This is an intriguing addition to Bittorrent; this kind of feature exists in IPFS [1], but of course Bittorrent has a much, much larger install base, so this progressive enhancement could bring similar or near-equivalent features to a wider audience.
This implementation relies on BEP 44 (Storing arbitrary data in the DHT) [2], which, together with the design of the DHT, does have some security implications [3].
They allow the holder of the private key to add new data and clients who know the public USK can get notified of updates. In Freenet you can also get the old versions of the data for as long as they stay around on the network.
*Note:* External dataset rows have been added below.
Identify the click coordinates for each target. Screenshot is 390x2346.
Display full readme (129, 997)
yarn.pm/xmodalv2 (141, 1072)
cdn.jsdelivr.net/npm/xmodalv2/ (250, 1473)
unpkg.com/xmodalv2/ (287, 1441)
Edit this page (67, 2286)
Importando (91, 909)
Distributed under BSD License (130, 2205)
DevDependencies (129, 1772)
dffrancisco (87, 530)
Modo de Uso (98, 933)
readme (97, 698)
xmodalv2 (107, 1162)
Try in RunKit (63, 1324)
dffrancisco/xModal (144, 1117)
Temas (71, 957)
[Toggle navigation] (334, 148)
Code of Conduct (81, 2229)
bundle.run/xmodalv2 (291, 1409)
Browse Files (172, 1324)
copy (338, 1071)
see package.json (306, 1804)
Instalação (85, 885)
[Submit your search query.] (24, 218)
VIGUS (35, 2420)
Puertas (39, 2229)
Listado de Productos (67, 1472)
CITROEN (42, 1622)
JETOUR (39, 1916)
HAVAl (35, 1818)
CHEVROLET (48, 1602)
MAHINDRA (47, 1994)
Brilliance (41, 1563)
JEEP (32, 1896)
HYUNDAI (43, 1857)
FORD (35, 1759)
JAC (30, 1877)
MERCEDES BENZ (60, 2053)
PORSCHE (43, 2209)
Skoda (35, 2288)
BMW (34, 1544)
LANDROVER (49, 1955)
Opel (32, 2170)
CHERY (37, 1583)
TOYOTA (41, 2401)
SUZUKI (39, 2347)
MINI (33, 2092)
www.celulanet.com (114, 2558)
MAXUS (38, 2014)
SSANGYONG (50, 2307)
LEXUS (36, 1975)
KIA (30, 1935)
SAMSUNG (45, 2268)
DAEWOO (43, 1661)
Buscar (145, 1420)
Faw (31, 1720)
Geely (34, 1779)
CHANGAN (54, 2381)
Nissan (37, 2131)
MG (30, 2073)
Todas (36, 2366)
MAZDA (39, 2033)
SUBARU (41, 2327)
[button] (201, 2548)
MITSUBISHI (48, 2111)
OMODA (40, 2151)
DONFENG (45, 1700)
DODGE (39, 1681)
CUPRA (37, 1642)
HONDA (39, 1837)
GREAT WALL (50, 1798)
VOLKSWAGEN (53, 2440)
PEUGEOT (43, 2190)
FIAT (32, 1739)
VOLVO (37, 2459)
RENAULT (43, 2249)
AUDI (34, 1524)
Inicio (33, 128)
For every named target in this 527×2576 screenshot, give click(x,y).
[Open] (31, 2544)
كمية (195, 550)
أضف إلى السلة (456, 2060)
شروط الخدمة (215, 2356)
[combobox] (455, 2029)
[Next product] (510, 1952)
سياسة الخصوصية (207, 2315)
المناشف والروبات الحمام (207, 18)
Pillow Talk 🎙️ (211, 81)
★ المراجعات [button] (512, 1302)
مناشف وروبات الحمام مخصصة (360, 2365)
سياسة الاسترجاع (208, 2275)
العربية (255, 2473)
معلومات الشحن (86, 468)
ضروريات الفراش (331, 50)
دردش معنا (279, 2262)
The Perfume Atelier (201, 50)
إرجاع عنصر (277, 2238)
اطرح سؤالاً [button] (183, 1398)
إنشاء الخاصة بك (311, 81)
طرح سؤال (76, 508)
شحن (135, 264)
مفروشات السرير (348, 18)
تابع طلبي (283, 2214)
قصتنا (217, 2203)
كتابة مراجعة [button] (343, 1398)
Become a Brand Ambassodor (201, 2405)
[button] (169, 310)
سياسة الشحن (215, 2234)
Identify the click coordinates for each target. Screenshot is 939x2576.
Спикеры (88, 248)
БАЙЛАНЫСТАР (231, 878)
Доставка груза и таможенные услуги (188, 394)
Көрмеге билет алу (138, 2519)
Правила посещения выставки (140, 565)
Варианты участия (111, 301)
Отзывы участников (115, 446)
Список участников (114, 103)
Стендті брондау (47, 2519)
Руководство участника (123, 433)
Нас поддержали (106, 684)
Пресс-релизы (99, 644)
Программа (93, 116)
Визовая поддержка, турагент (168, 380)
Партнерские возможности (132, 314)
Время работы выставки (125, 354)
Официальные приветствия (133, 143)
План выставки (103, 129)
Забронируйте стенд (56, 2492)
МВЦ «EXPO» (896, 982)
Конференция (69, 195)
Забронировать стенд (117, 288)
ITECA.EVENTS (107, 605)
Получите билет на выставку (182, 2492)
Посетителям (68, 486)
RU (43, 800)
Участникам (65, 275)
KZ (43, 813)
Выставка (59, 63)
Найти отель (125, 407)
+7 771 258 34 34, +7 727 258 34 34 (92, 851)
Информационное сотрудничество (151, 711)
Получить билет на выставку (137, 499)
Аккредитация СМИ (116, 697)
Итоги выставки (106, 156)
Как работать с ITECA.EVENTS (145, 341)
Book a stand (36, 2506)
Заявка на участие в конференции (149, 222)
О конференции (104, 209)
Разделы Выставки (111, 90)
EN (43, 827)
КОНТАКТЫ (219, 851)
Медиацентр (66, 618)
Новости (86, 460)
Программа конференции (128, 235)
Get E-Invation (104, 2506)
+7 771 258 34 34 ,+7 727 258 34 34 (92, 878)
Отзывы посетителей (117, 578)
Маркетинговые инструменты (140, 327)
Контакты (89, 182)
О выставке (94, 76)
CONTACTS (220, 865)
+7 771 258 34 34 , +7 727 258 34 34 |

Freenet is remarkably well thought-out and solves a lot of these difficult issues like censorship resistance, deniable encryption, distributed data storage, and mutability; but it doesn't get much press these days.
Indeed, I'm surprised it's taken this long for people to take advantage of bittorrent DHT for other p2p stuff.
You don't even need to change the protocol to start using it. It's a ready made hash-to-peerlist mapping, so you could just use it for peer-discovery/bootstrapping and do other stuff out-of-band.
There already was a BEP to exchange arbitrary stuff, BEP44, for mutable or immutable items. It's taken this long to use this BEP specifically for mutable torrents, though, because it turned out that not many people had a need for mutable torrents.
Is this BEP44 actually implemented in most clients? I was experimenting with p2p some years ago, and I considered extending the protocol, but I figured it would be more practical to work out-of-band, rather than relying on widespread implementation of an extension (which didn't seem that likely to me at the time).
Why is that fair? They're designed for different purposes. IPFS falls far short of being useful in a transformative way because it lacks this important feature. Otherwise, it'll be a kind of gimmicky alternative to HTTP, "auto-archiving HTTP", that never got used for anything real.
Content discovery is neither a part of HTTP nor the architecture of the web. It's a feature if it's current landscape, built on top of existing non-ideal ALI and brute force (scanning).
Good web search (represented by Google) appeared around 1998, years after the general availability of the web, when the corpus of web pages was already large. Up to this moment, search is powered by ad revenue.
I don't see how IPFS is significantly different in this regard.
It isn't 1995, this is exactly my point. If we're trying to design new systems, we shouldn't design them with the exact same problems. What's the point of "decentralizing" if it just means another Google?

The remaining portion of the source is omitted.